Hiromi Wakayama regarda les Mashiba qui venaient de descendre de l’étage et elle comprit immédiatement que quelque chose s’était passé entre eux. Leurs visages étaient souriants, mais leur expression était fausse. L’effort que cela demandait à Ayané était particulièrement visible. Hiromi décida de faire comme si elle ne se rendait compte de rien. Elle sentait qu’aborder ce sujet serait prendre le risque de briser quelque chose.

— Nous vous avons fait attendre. Ikai a appelé ? demanda Yoshitaka, d’une voix légèrement tendue.

— Oui, tout à l’heure, sur mon portable, pour dire qu’ils seraient là dans cinq minutes.

— Est-ce que je dois ouvrir le champagne ?

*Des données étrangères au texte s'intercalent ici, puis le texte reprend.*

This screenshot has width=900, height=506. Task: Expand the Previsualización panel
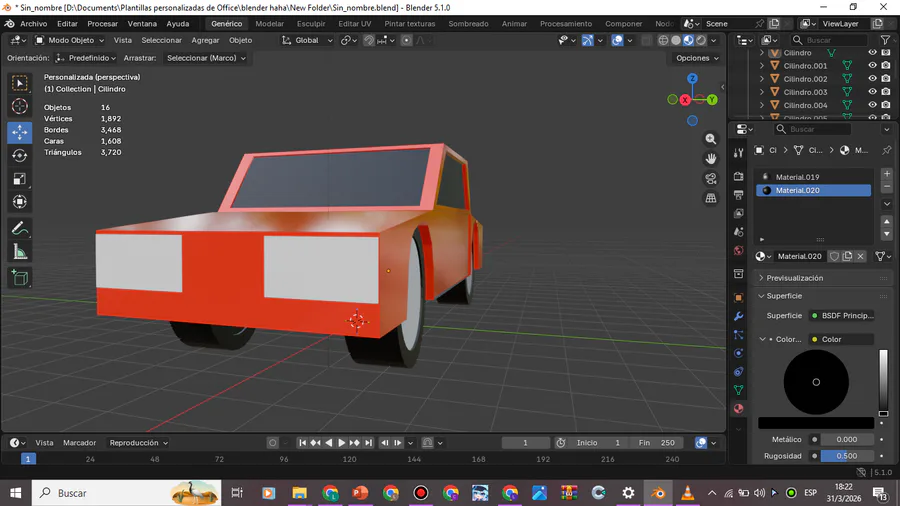[795, 278]
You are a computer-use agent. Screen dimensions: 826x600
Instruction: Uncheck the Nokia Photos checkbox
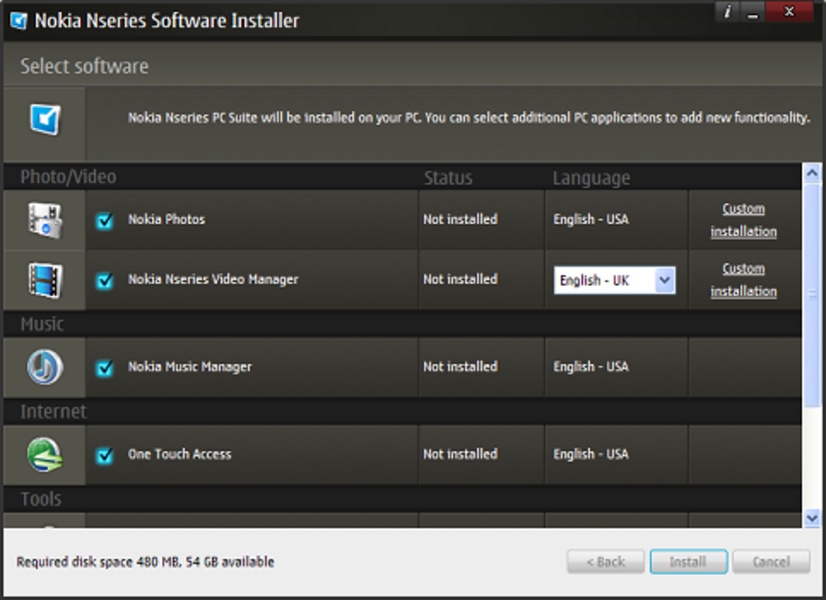coord(105,221)
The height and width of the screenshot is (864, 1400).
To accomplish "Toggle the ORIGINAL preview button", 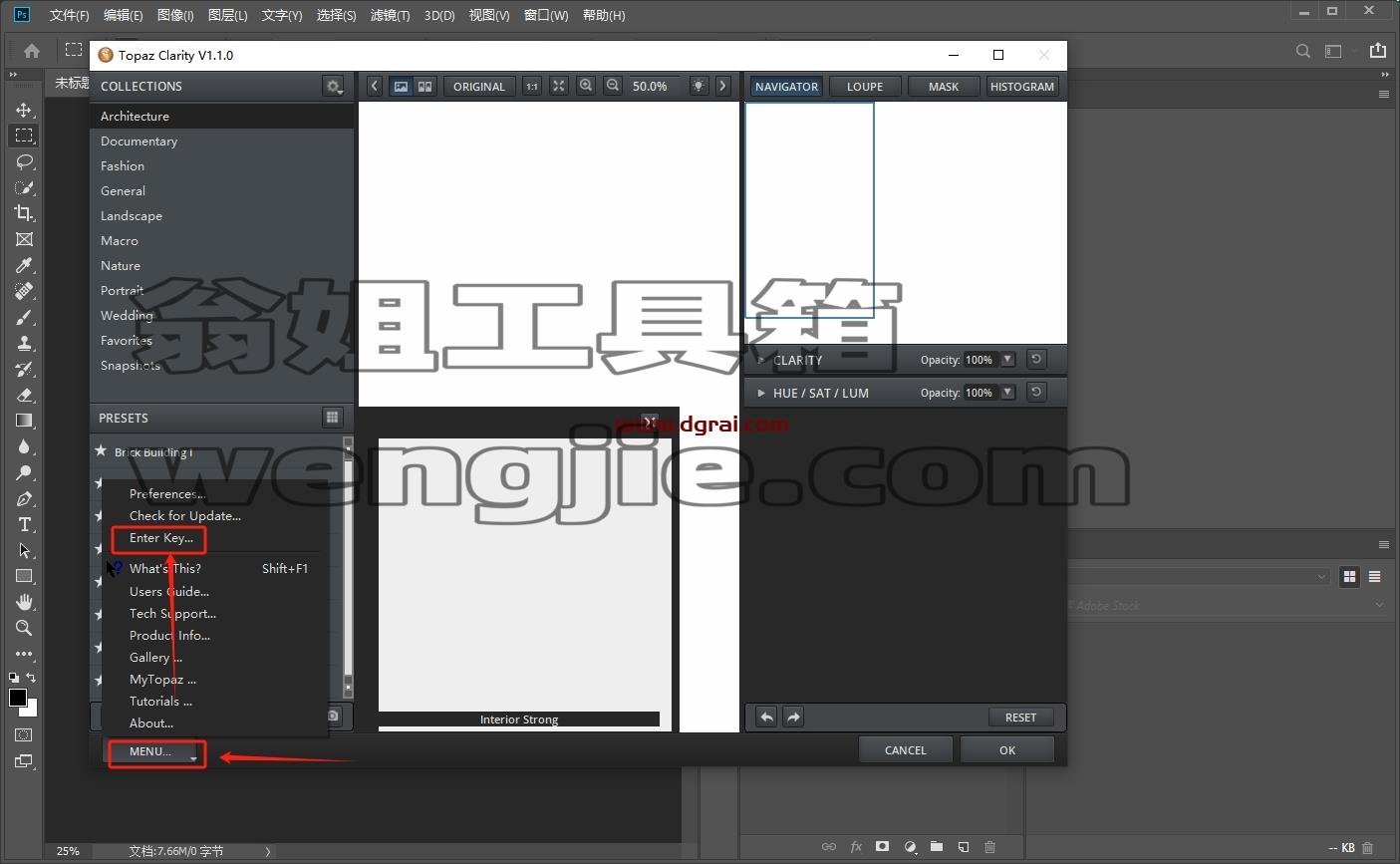I will pyautogui.click(x=479, y=86).
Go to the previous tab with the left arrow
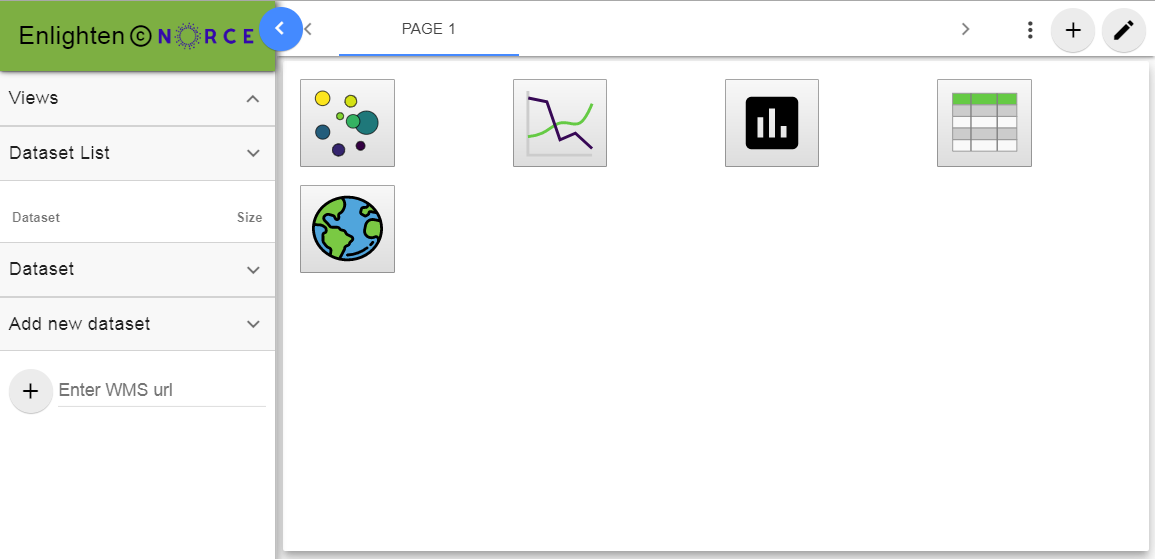 tap(309, 29)
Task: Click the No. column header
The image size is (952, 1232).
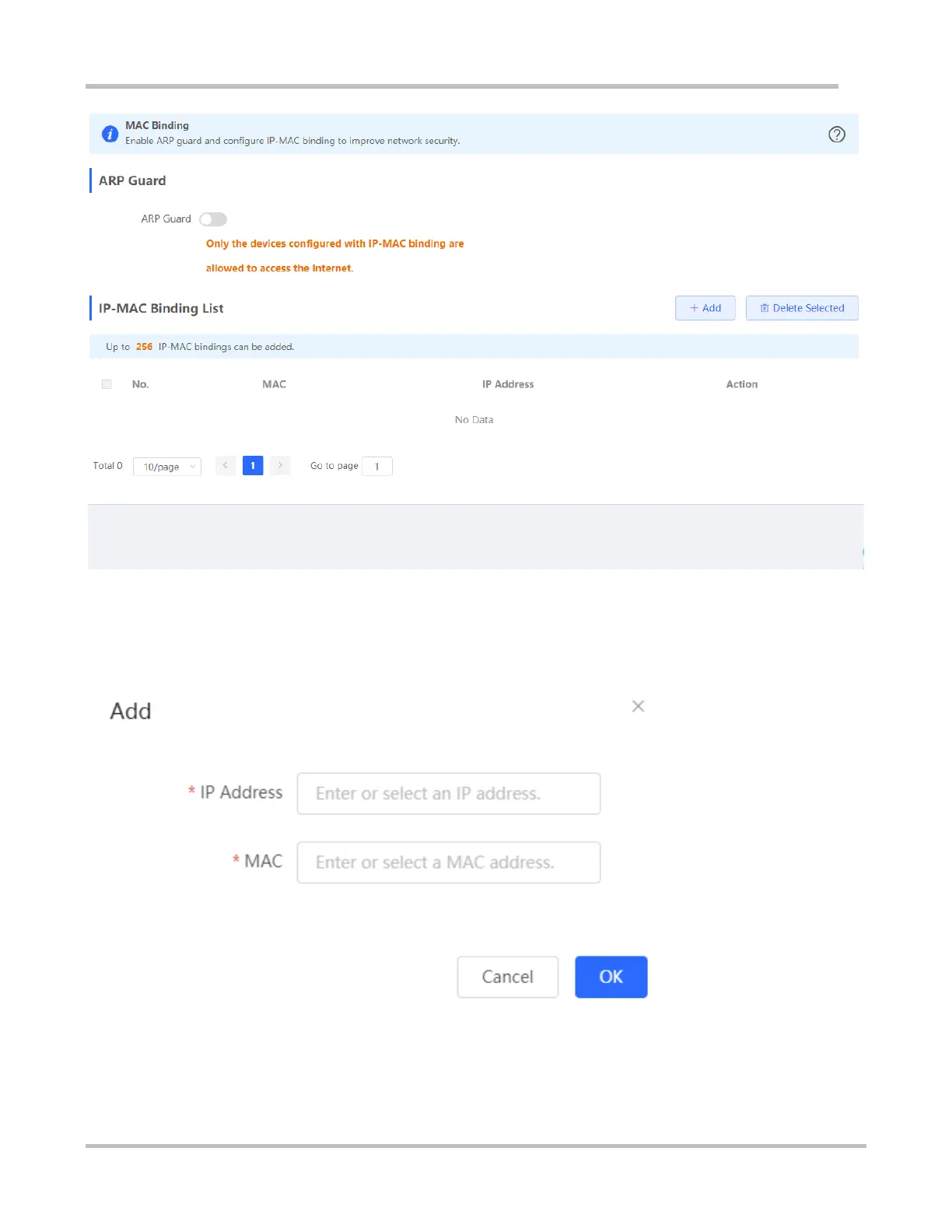Action: [140, 384]
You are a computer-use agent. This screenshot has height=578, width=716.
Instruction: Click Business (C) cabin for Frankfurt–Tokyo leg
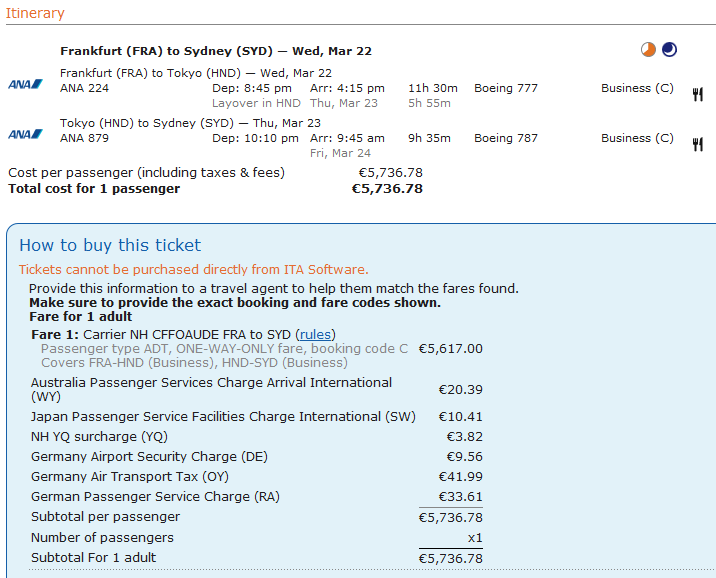[x=637, y=88]
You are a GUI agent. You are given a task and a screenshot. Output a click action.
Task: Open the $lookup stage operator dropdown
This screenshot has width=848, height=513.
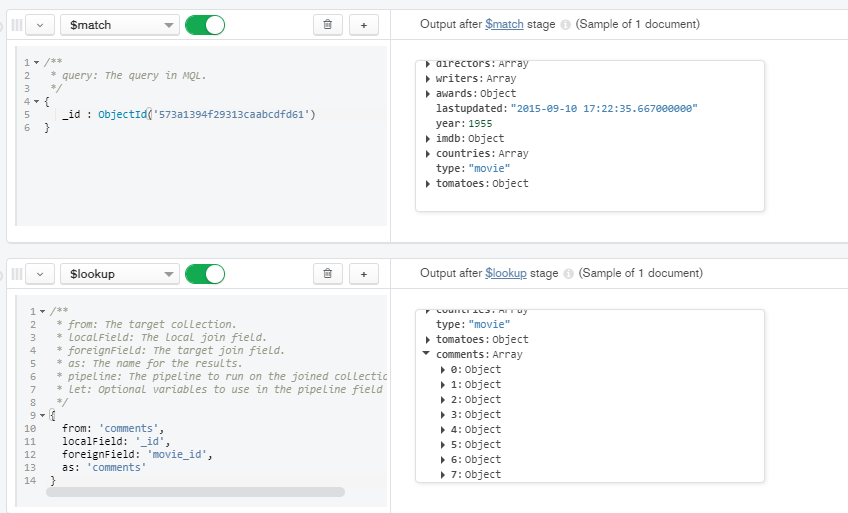(x=119, y=273)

— Je vais m’en occuper, dit Ayané à son mari. Hiromi, tu veux bien sortir les verres ?

— Oui, tout de suite.

— Je vais vous aider.

Ayané repartit dans la cuisine et Hiromi ouvrit la porte du buffet, un meuble à l’ancienne, dont elle savait qu’il avait coûté près de trois millions de yens. La vaisselle de prix y était rangée.

Elle en sortit trois flûtes à champagne en baccarat et deux autres en cristal vénitien. Les Mashiba réservaient le cristal vénitien à leurs invités.

Yoshitaka disposa cinq sets sur la table de la salle à manger qui pouvait accueillir huit convives. Les Mashiba avaient l’habitude de recevoir. Hiromi savait ce qu’elle avait à faire.

Il posa les verres sur les sets. On entendait de l’eau couler dans la cuisine.

— De quoi parliez-vous tous les deux ? demanda Hiromi à voix basse.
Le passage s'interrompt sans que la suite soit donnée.